But the takeovers and eastern cities have a broader base of support. Many people people admit they fear domination by Russia--but they fear the threat posed by the new government in Kiev even more. For example, insurgents interviewed by the New York Times cited the parliamentary proposal after Yanukovych was toppled "that would have stripped Russian of its status as an official language in eastern Ukraine. The proposal was vetoed by the interim president, but in the fighters' view, the episode signaled an official cultural assault. 'That was a turning point,' said [one of the insurgents]."

Another factor is the close economic and cultural ties of eastern Ukraine to Russia.
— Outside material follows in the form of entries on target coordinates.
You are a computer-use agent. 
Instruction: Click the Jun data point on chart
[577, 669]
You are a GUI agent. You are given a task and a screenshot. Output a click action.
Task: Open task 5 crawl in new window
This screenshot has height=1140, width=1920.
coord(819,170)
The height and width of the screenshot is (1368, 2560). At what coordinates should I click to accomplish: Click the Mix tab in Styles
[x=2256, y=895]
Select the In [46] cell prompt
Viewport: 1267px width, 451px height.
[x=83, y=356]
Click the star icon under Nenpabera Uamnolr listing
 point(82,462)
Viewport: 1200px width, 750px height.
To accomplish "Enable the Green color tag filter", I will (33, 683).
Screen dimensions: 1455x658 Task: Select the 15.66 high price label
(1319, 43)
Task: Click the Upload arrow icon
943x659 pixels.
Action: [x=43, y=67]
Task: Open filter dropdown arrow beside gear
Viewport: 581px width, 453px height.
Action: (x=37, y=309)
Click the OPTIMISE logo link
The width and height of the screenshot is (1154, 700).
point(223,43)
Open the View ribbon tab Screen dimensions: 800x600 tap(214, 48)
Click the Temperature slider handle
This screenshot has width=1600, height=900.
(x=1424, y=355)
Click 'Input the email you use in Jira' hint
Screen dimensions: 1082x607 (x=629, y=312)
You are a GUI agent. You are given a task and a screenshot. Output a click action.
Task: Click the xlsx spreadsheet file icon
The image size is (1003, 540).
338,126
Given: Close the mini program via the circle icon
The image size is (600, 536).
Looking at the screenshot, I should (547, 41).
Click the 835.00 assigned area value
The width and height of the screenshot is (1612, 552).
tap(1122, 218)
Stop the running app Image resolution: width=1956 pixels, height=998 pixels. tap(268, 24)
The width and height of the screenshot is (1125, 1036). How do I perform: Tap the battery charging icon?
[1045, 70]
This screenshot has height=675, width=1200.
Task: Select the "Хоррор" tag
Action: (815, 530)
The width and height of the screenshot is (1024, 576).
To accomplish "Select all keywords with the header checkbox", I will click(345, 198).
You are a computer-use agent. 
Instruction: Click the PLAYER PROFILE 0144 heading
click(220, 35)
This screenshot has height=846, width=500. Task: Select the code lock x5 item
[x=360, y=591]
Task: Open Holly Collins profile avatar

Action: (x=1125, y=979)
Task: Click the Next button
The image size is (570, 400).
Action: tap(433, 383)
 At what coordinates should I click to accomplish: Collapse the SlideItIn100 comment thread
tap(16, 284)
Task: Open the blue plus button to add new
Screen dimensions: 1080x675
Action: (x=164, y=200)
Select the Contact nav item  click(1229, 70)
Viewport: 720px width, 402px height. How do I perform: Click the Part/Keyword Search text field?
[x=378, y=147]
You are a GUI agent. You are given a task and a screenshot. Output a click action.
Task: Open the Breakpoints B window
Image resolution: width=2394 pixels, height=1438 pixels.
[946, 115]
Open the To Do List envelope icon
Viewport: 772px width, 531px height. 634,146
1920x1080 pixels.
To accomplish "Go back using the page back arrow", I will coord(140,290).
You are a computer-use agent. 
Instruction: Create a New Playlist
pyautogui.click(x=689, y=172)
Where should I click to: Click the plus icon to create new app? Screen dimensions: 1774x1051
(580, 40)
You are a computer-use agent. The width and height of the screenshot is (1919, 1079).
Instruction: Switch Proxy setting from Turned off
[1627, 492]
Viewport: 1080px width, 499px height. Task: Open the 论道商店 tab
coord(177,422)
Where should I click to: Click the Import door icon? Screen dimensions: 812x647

Until the collapse of the former USSR in 1991 and Ukraine's declaration of independence, residents lived under the rule of Moscow. The Times interviewed one leader of a pro-Russian militia in Donetsk who was a Ukraine native, but gained his position because of his experience in the USSR army, as a veteran of the occupation of Afghanistan.

Among the insurgents, there are a variety of political views. Some do support secession from Ukraine and annexation to Russia, like in Crimea. But others argue just as forcefully that they want to remain within Ukraine, but with greater autonomy.

Whatever the case, it's clear that Putin is exploiting the rebellion in the east to advance his battle for influence in Ukraine, a country that Russia has dominated for centuries in various forms.

The takeover of Crimea was critical, both to safeguard Russia's military assets on the peninsula, including the Black Sea naval base, and to send a message that Moscow would protect its economic interests in Ukraine, including a network of pipelines that gives Russia's natural gas producers access to their chief export market in Western Europe.

It seems unlikely that Putin wants military intervention on a similar scale in eastern Ukraine, where the difficulties of maintaining an occupation would be far greater. But the rebellions are certainly serving Moscow's purpose in destabilizing post-Yanukovych Ukraine. If they continue until the end of the month, they will disrupt the central government's plan for a presidential election on May 25, which the new regime hoped would give its rule greater legitimacy.

In fact, the Donetsk People's Republic has announced its own vote, set for this coming Sunday, May 11, on a referendum. It's unclear how widespread voting can be in cities dotted with barricades to repel attacks by the Ukraine Army--much less in rural areas where there is no sign of the insurgents' control. In addition, no one seems sure whether the language of the referendum will call for secession, as a prelude to annexation by Russia, or simply greater autonomy.

All these developments will only add to the chaos--leaving working people caught in the middle as rival nationalist forces fight it out, with even more powerful imperial powers looming behind them.